William Parker, 30, of Greenville, South Carolina

William Parker paid down $24,000 of debt in just nine months and one day. It may sound impossible, but to get there, he used a tool you probably already own: a smartphone.

“I used Simple’s budgeting software,” explains William. Simple, a new twist on a bank account, offers a free service called Safe-to-Spend. This shows how much you actually have in your account for spending by subtracting pending bills, transactions, and your savings goals from your current balance.

William tracked down all of his debts, organized them from lowest to highest, and implemented the Dave Ramsey snowball approach: paying off smaller debts first, one at a time. He took psychological wins with every debt paid and kept rolling toward paying off his bigger ones.

But William wasn’t free of challenges during his debt repayment journey. He struggled with eating out too much, but he eventually got himself on track by using Ramsey’s envelope system. He budgeted for restaurants ahead of time, put cash for eating out in an envelope, and only paid using that cash. He also trimmed down on expenses, swapped a new car for a clunker, and started working on the side to put extra money toward his debt repayment.

By using free financial tools and tackling debt aggressively, William crushed his debt in under a year.

Erin, 24, of Charlotte, North Carolina

Erin, freelancer and founder of Journey to Saving, realized she had an issue with debt about a year and a half after she graduated from college and was earning less than $20,000 a year. “I had $17,600 in student debt to start,” says Erin.

She eventually quit her low-paying job and started freelancing. Even with an unpredictable income, Erin was able to lower her debt by making weekly payments to trim down interest. She also put any unexpected money that came her way to paying off her debt, while questioning all purchases before making them.

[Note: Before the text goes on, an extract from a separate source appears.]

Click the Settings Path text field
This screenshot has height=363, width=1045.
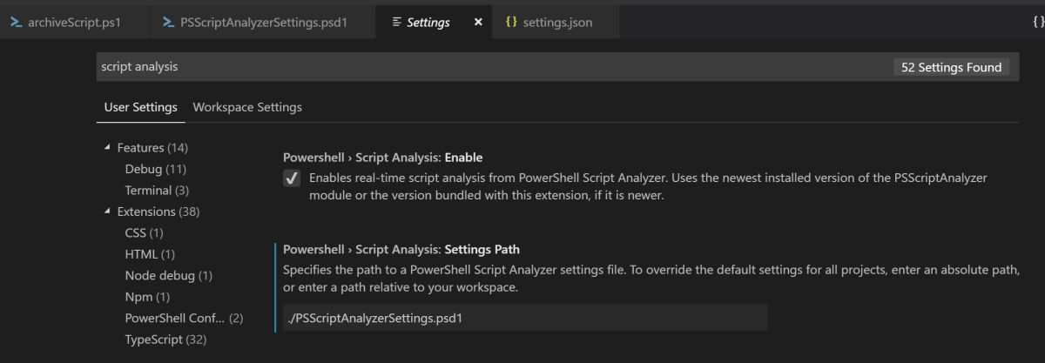tap(525, 318)
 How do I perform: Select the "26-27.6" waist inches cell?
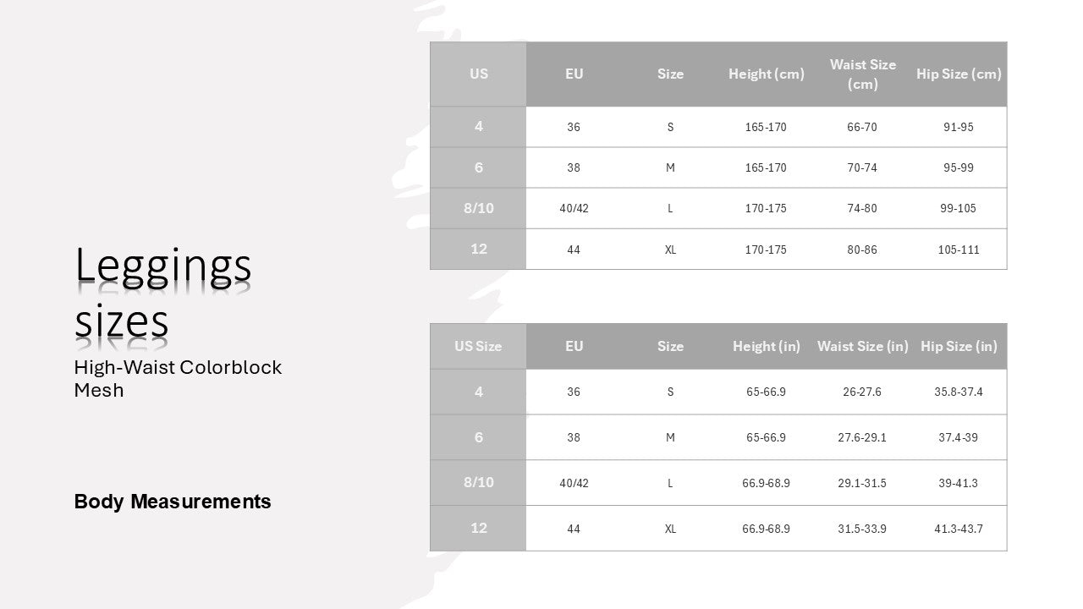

These tactics have worked, because she’s paid down $10,139 since June of 2012.

Erin advises others in the debt repayment struggle to make a plan. “Running away from your situation does you no good. You have to want debt freedom enough to make the sacrifices that are sometimes necessary.”

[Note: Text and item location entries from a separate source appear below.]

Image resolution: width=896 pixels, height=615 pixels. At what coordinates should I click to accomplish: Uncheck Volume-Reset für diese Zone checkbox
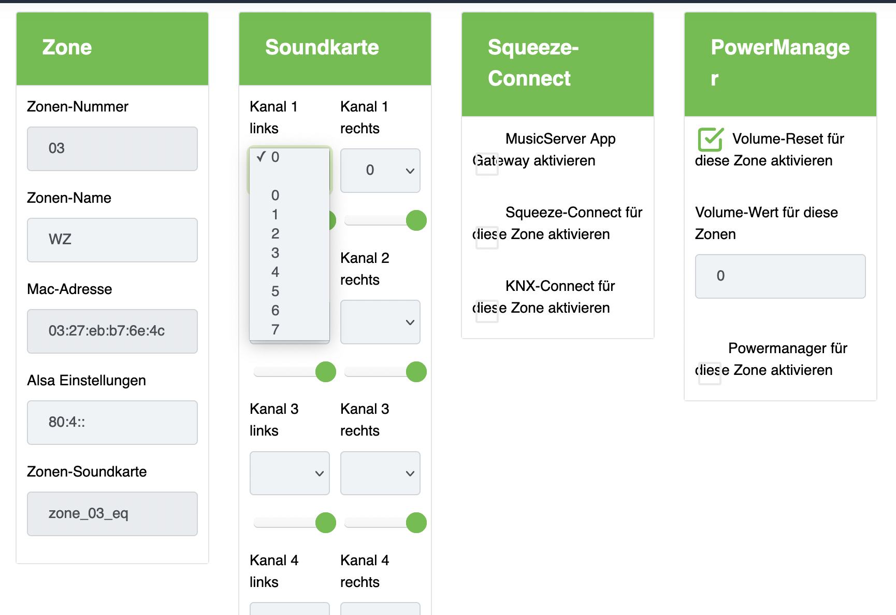710,139
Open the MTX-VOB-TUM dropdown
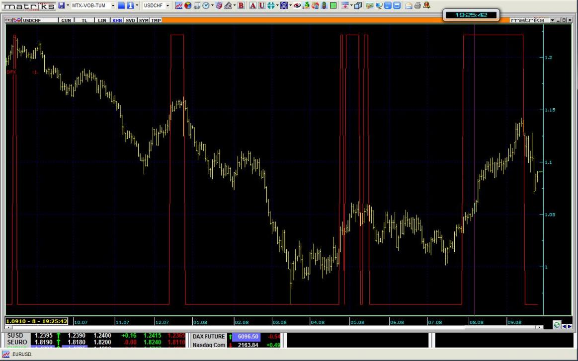This screenshot has width=578, height=361. point(113,5)
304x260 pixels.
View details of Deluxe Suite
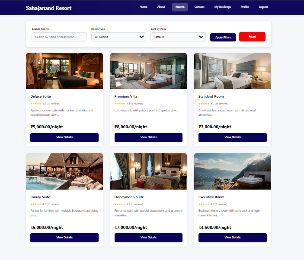click(x=64, y=137)
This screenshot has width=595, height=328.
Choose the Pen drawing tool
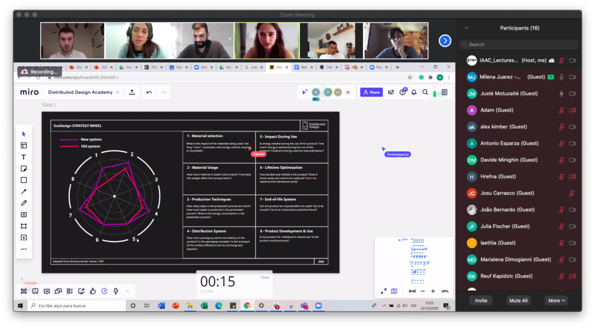[24, 203]
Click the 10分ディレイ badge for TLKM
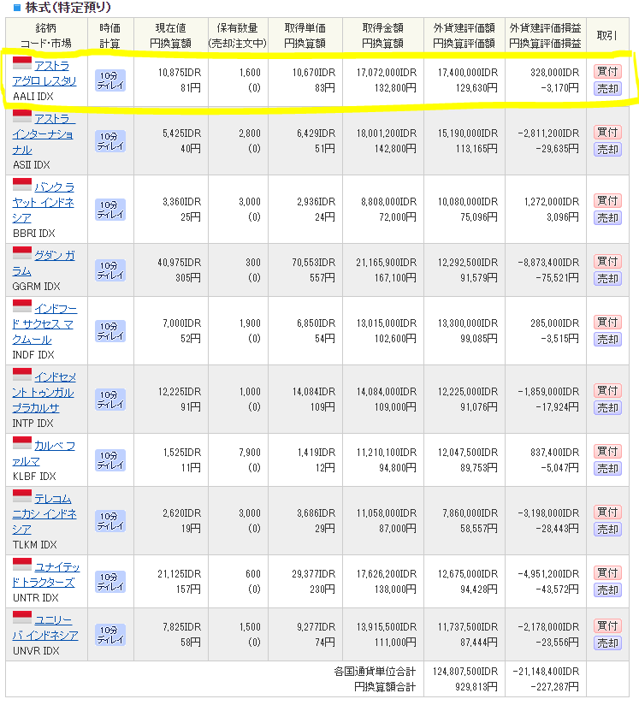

Bobby Hoyt, 26, of Houston, Texas

Bobby Hoyt, a high school band director, destroyed his $40,000 of federal student loans in less than two years.

Bobby’s wake-up call came when some financially affluent peers told him he’d need to get rid of his debt if he ever wanted a real shot at building wealth. So Bobby, who shares his story on, took action by living significantly below his means.

“I decided not to buy a new car, house, clothes, shoes, or really anything to speak of during the time I was paying off my loans,” he explains. It caused him some pain to see his peers buying and doing exciting things, but he kept his eyes on the prize, recognizing that he could financially pass his peers in the end by getting debt free now.

Bobby did take a small pause in his aggressive debt repayment to build up an emergency fund before once again contributing every spare penny toward his debt. If an accident occurred, it wouldn’t have thrown him off course or plunged him deeper in debt.

Bobby offers sound advice to anyone working to dig out of debt: “Do anything you can to pay off your debt as fast as possible. Sacrifice like crazy and wait to do the things that people around you are doing with their money. Don’t worry about what other people think of your lifestyle.”